The panel furthermore found that land acquisition and transfer has steadily dipped since 2009, when the budget was first split up to accommodate these ancillary projects.
Many challenges are identified, including;
- No common understanding as to whom land reform is intended to benefit, and no common goal towards which the various programmes are working,
- Ownership remains vested with on state; and
- Poor understanding of communal land governance.
To address this challenge, the high-level panel recommends that a single piece of legislation is enacted to create the framework within which all land-reform policies and legislation must be executed. This single piece of legislation would guide the implementation of all land-reform legislation by introducing principles that must be applied across the board.
One would imagine that the panel envisions a legislative regime very similar to that of South Africa's National Environment Management Act (NEMA), wherein it lays down a basic set of principles for environmental management that are subsequently applied when interpreting ancillary legislation regulating biodiversity, air quality, etc.
The promulgation of framework legislation can be instrumental in guiding the land-reform process towards a win-win scenario of this nature.
While the application of NEMA has not been without its problems, the idea certainly has merit and could readily be applied to land reform. Framework legislation could, for example, include the following basic principles:
- Ownership should be transferred to beneficiaries wherever reasonably possible;
- Freedom of association must be respected, meaning that communities should be able to organise into the structure of their choice, but collectivisation should never be imposed as a condition to benefitting from land reform -- where communal claims are concerned, a beneficiary should be able to "opt out" and be compensated in some way or another;
- Land reform must be pro-poor when it is fully funded by the state; but
- Public-private partnerships with credible institutions should be pursued on which aspirant commercial farmers are set to benefit; and
- Land reform must result in meaningful empowerment, including the ability to make decisions regarding land use, governance and related issues.

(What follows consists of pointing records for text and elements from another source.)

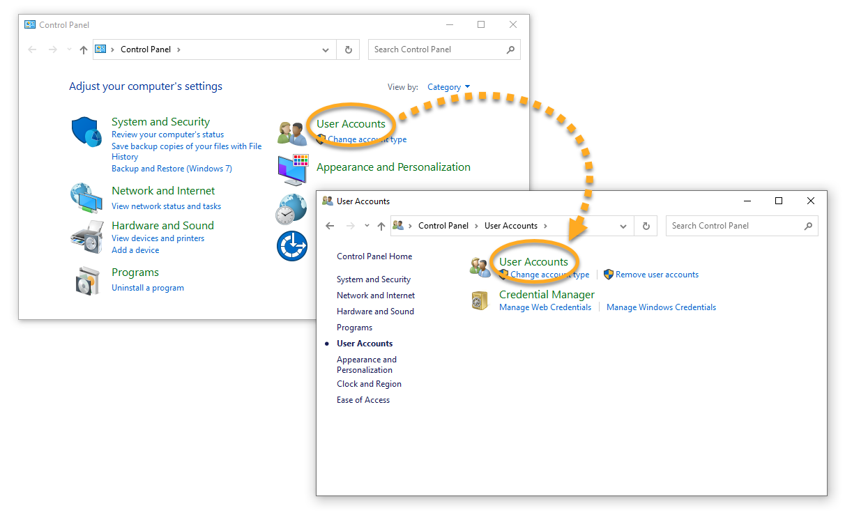This screenshot has height=515, width=845.
Task: Open the Network and Internet globe icon
Action: pos(86,198)
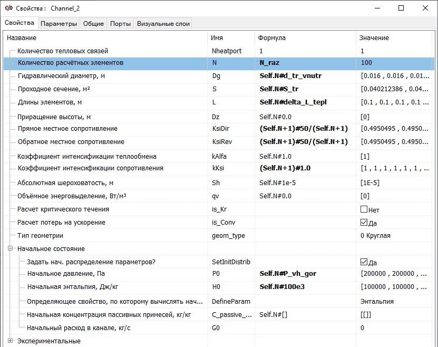The image size is (438, 347).
Task: Open the Тип геометрии value dropdown
Action: 395,236
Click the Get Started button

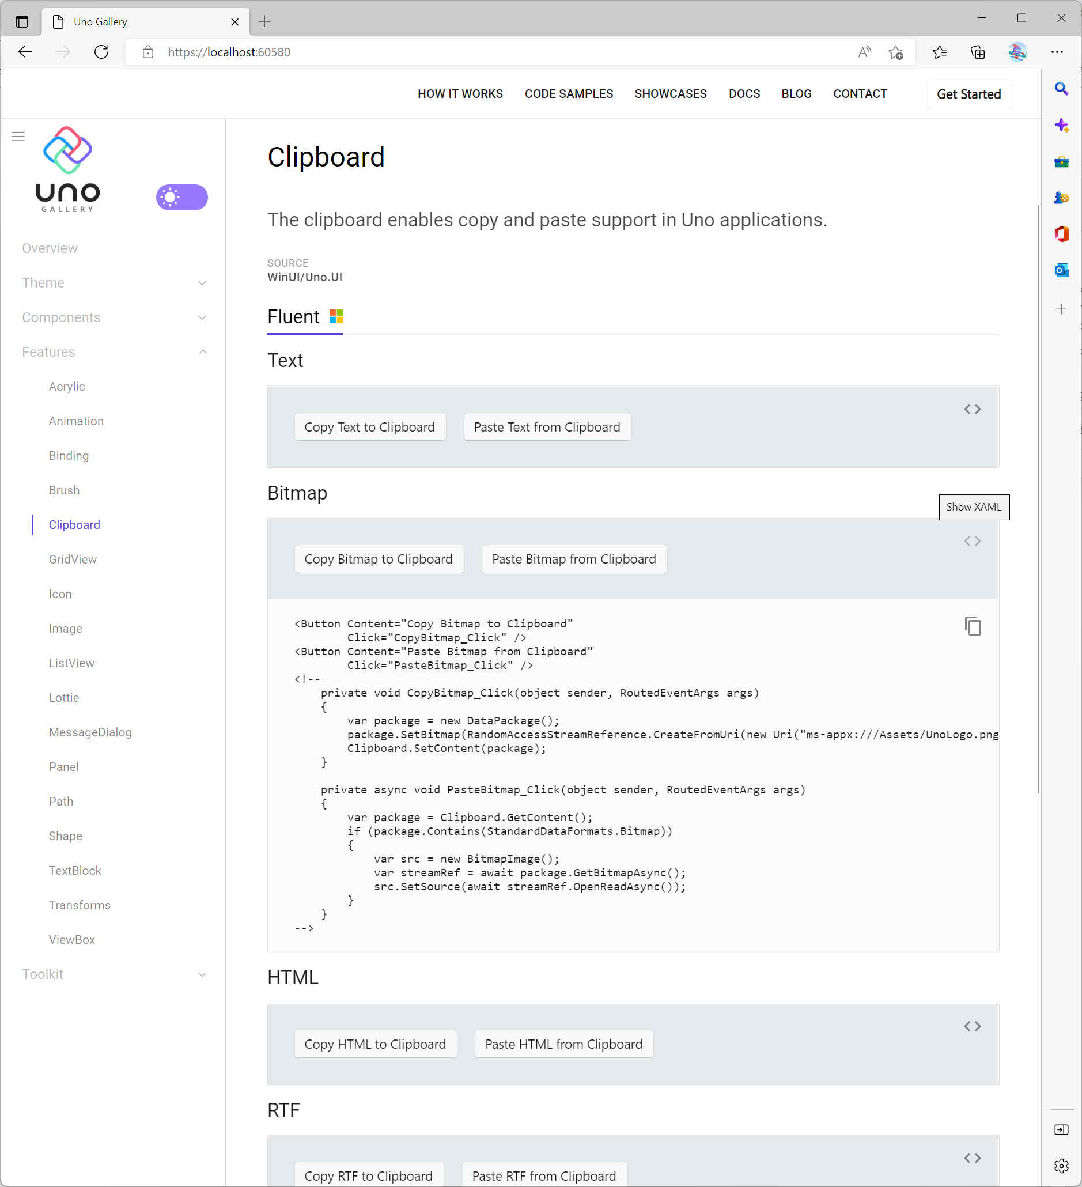968,94
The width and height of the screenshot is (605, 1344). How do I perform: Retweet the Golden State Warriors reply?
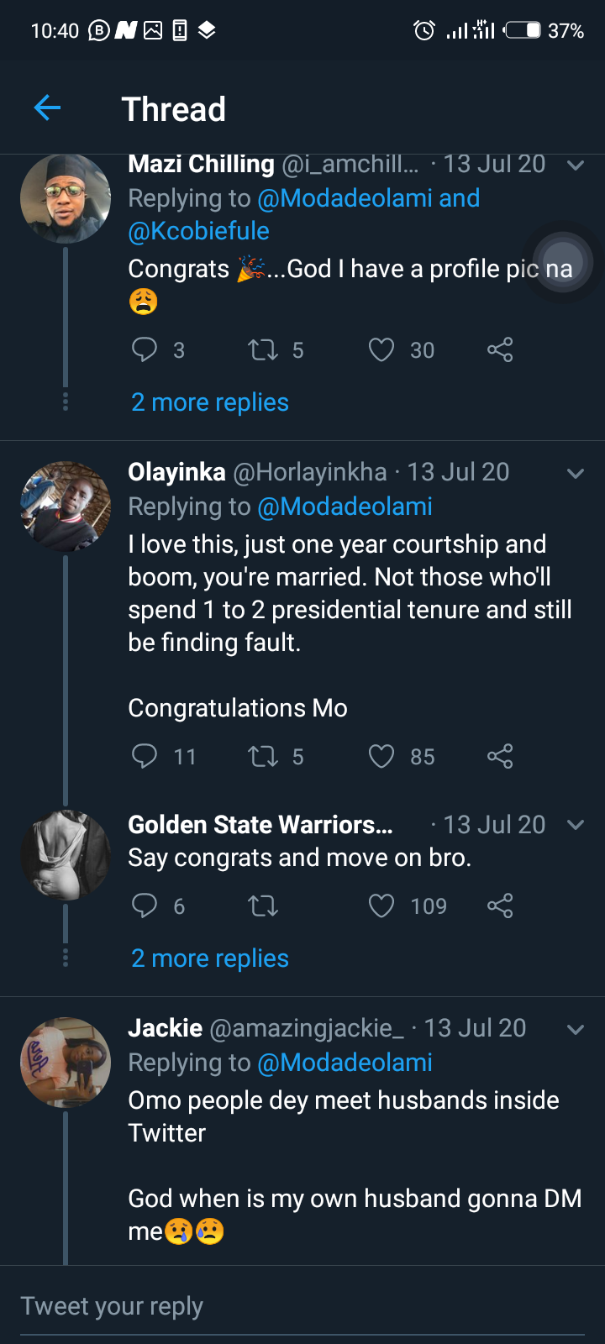[x=263, y=906]
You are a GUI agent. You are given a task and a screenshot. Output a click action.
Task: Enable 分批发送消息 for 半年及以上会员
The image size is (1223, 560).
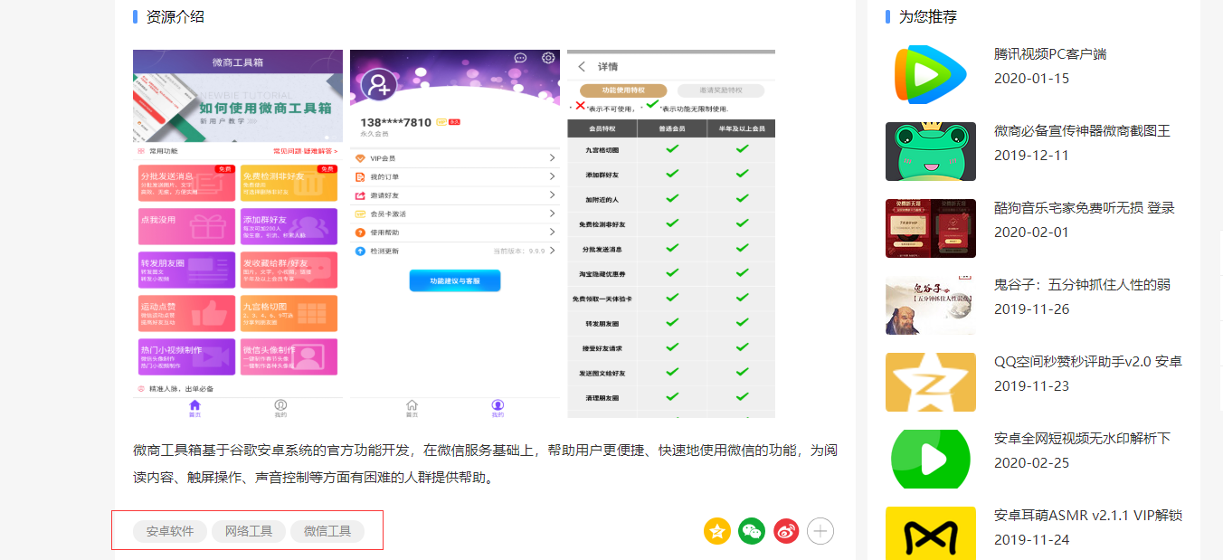[x=742, y=249]
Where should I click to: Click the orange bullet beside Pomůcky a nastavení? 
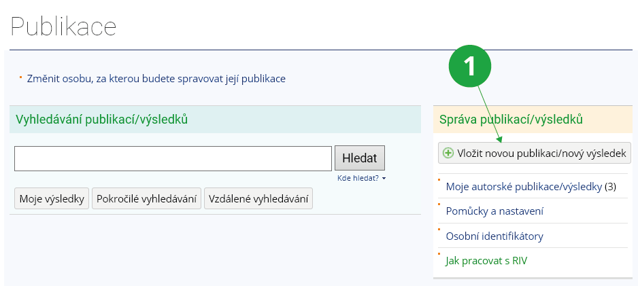439,205
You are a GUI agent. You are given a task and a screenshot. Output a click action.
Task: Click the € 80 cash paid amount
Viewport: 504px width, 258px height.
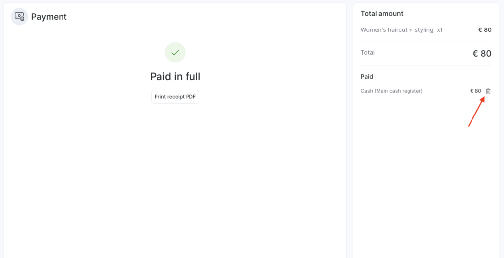475,91
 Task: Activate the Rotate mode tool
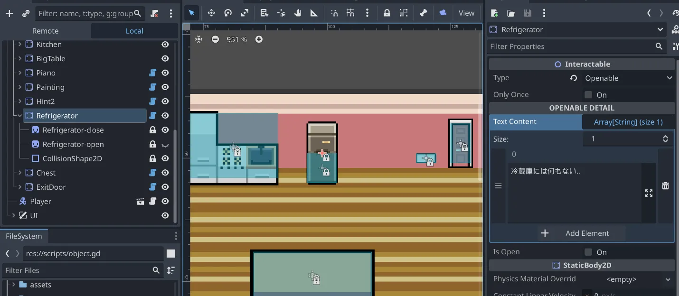pyautogui.click(x=228, y=13)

One of the most striking findings of the panel is that land reform has shifted away from benefitting the poor towards favouring the elite. Hence it made the recommendation that land-reform programmes should be designed primarily to benefit the poor.
This recommendation ties up well with the concept of blended financing models, in the sense that the state can focus its resources on helping those who require land for housing or subsistence needs, while incentivising the private sector to help aspirant black commercial farmers become competitive through "soft loans" in a PPP format.
The promulgation of framework legislation can be instrumental in guiding the land-reform process towards a win-win scenario of this nature.
The idea may not sound revolutionary, but then, one could argue that a pragmatic approach which results in accelerated land transfer and meaningful economic empowerment of beneficiaries will indeed be nothing short of revolutionary.